@Paradoxeuh@jlai.lu @Tonnerie@piaille.fr
On ne raisonne pas sur le plan des idées avec des fascistes car ils n’admettent aucune contradiction. Certes quelqu’un·e·s peuvent changer mais on va pas se mentir, t’en verra probablement jamais un de ta vie et moi non plus d’ailleurs.
Le en même temps, c’est exactement ce qui leur donne de la portée dans le débat publique, comme la droite allemande qui a pavé la voie aux nazis en pensant pouvoir les contrôler. On connaît la suite.
Si on continue d’ignorer comment ça s’est produit par le passé, on va juste laisser filer ce qui est déjàen train de se reproduire.
Vous pouvez ne pas apprécier l’appel à l’extermination, même à l’encontre de nazis, mais dans la rue ce ne sont pas des mots et des idées qui vont arrêter une ratonnade : c’est de savoir se défendre et protéger les autres.
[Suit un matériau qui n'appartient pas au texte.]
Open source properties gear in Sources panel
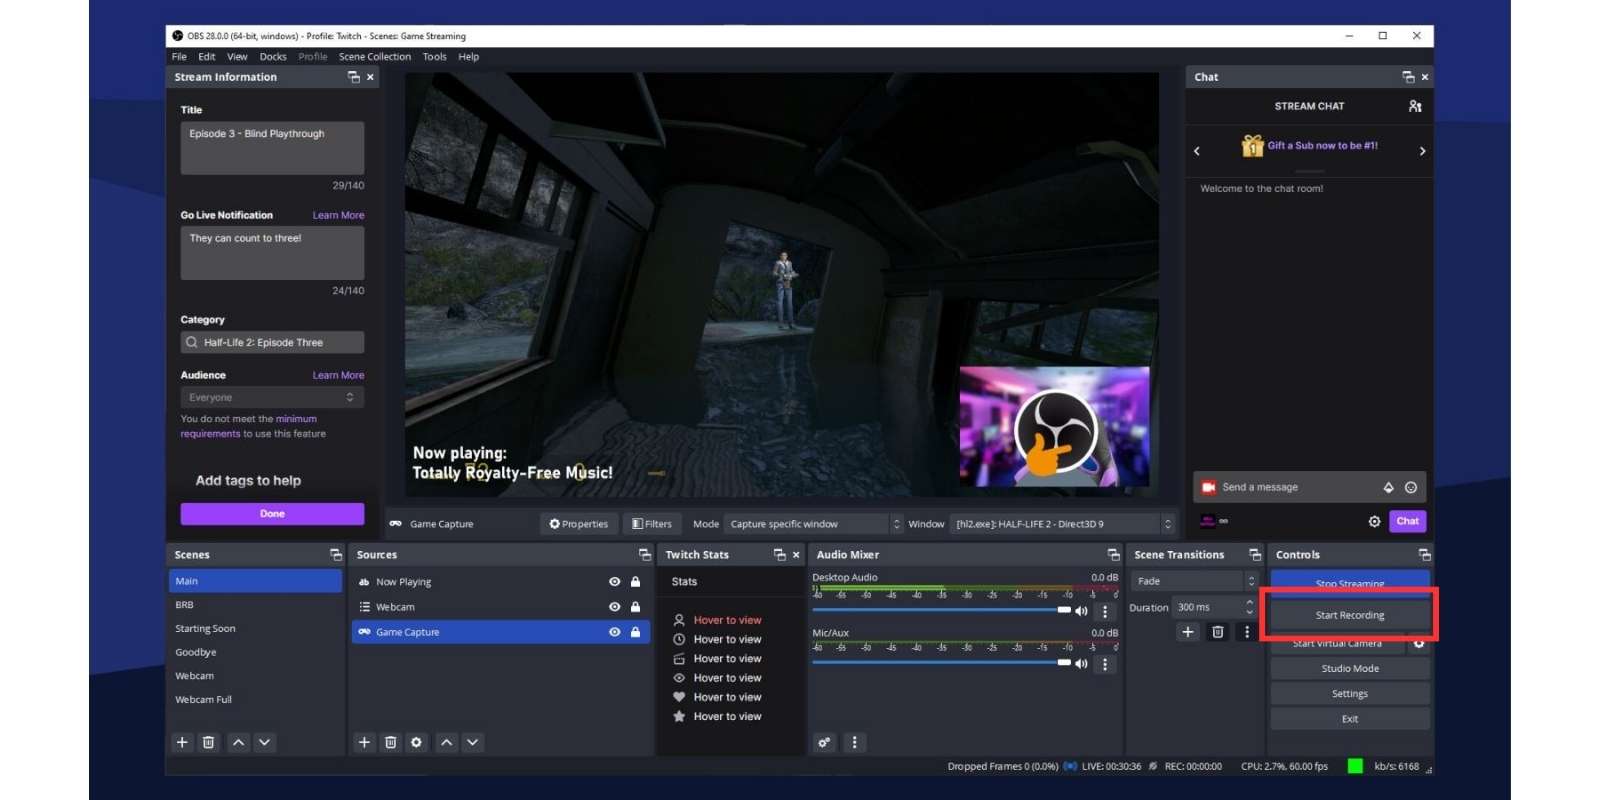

La phrase, telle que je l’ai écrite, admet que l’on peut avoir une opinion divergente, principalement parce que je ne me permettrai pas de dire à qui que ce soit quoi penser. Personnellement, je ne supporte pas l’idée de conduire qui que ce soit vers sa mort, j’ai l’intuition que j’en serais bien incapable
Au contraire, la seconde formulation tenterait d’imposer mon opinion, ce que je ne souhaite pas.
Aussi, utiliser “accepter” au lieu d’“apprécier” aurait-pu être plus judicieux de ma part.